Yang Perlu Dikerjakan: Menurut teks pilihan tentang pemilu Turki, sampai tanggal berapa warga Turki di luar negeri dapat memberikan suara dalam pemilihan presiden dan parlemen?

Teks Pilihan:
--

Suara Warga Negara Turki di Luar Negeri Dalam Pemilu Nasional Terpecah

Pemilih luar negeri terbesar terdapat di Prancis dengan jumlah 400.000 orang.

EPA-EFE/FILIP SINGER
Warga Turki mengantre di kedutaan Turki untuk memberikan suara pada pemilihan umum Turki, di Berlin, Jerman, Kamis (27/4/2023).
Rep: Rizky Jaramaya Red: Nidia Zuraya

REPUBLIKA.CO.ID, ANKARA -- Sekitar 3,4 juta warga Turki yang tinggal di luar negeri telah memulai pemilihan nasional yang akan memutuskan apakah Presiden Recep Tayyip Erdogan akan terus memerintah Turki setelah dua dekade berkuasa. Pemungutan suara di luar negeri dimulai pada Kamis (27/4/2023) di tengah kekhawatiran tentang kesehatan Erdogan, sehingga terpaksa membatalkan kampanye pemilu pada Rabu (26/4/2023) dan Kamis.

Baca Juga


Pemilih luar negeri terbesar terdapat di Prancis dengan jumlah 400.000 orang Turki dan 1,5 juta di Jerman. Mereka dapat memberikan suara dalam pemilihan presiden dan parlemen Turki hingga 9 Mei. Sementara pemungutan suara di Turki berlangsung pada 14 Mei.

Jajak pendapat terbaru di Turki menunjukkan keunggulan tipis bagi penantang utama Erdogan, yaitu pemimpin partai oposisi kiri-tengah Kemal Kilicdaroglu, yang didukung oleh Millet İttifakı (Aliansi Bangsa) lintas partai. Erdogan menjabat sebagai perdana menteri Turki dari Maret 2003 hingga Agustus 2014 dan menjabat sebagai presiden sejak saat itu.  Dia telah dikritik karena pemerintahannya yang semakin otoriter, termasuk penanganan ekonomi dan inflasi yang merajalela dalam beberapa tahun terakhir, serta gempa dahsyat yang melanda Turki pada bulan Februari.

Seorang pemilih di Berlin, Fatma, menyatakan dukungannya untuk Erdogan. “Erdogan kuat.  Kami berada di belakangnya,” katanya kepada kantor berita The Associated Press.

Warga negara Turki yang berada di Paris, Ozlem Dinc juga menyatakan dukungan penuh untuk Erdogan. "Kami berharap dari lubuk hati kami bahwa dia akan berkuasa lagi dan dia akan menaklukkan seluruh dunia," katanya.

--

Entri Set Data:
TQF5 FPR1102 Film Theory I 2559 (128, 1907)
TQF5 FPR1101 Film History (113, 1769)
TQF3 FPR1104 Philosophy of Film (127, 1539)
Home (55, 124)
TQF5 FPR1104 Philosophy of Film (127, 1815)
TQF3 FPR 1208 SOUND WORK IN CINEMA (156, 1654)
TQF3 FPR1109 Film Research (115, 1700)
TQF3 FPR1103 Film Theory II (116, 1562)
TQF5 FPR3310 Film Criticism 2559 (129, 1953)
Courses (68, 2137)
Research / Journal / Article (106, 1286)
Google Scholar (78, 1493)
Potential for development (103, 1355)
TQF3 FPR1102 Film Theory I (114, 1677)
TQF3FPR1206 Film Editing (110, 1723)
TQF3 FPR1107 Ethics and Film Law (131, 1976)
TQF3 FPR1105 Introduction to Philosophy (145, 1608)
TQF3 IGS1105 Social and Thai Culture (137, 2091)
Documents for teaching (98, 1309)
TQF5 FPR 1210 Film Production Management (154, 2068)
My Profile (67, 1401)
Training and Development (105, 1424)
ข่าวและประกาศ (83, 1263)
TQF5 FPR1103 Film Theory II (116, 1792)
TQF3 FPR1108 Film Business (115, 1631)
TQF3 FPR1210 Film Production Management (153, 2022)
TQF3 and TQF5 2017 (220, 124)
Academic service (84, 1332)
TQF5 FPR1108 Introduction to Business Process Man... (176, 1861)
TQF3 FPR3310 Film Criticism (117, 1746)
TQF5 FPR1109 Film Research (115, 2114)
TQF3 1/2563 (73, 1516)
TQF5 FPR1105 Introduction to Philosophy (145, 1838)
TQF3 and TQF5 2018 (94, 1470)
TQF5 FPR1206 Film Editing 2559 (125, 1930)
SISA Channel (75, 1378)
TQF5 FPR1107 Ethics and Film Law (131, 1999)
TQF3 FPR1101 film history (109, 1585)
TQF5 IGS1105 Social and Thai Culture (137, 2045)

--

Jawaban Tugas: Hingga 9 Mei.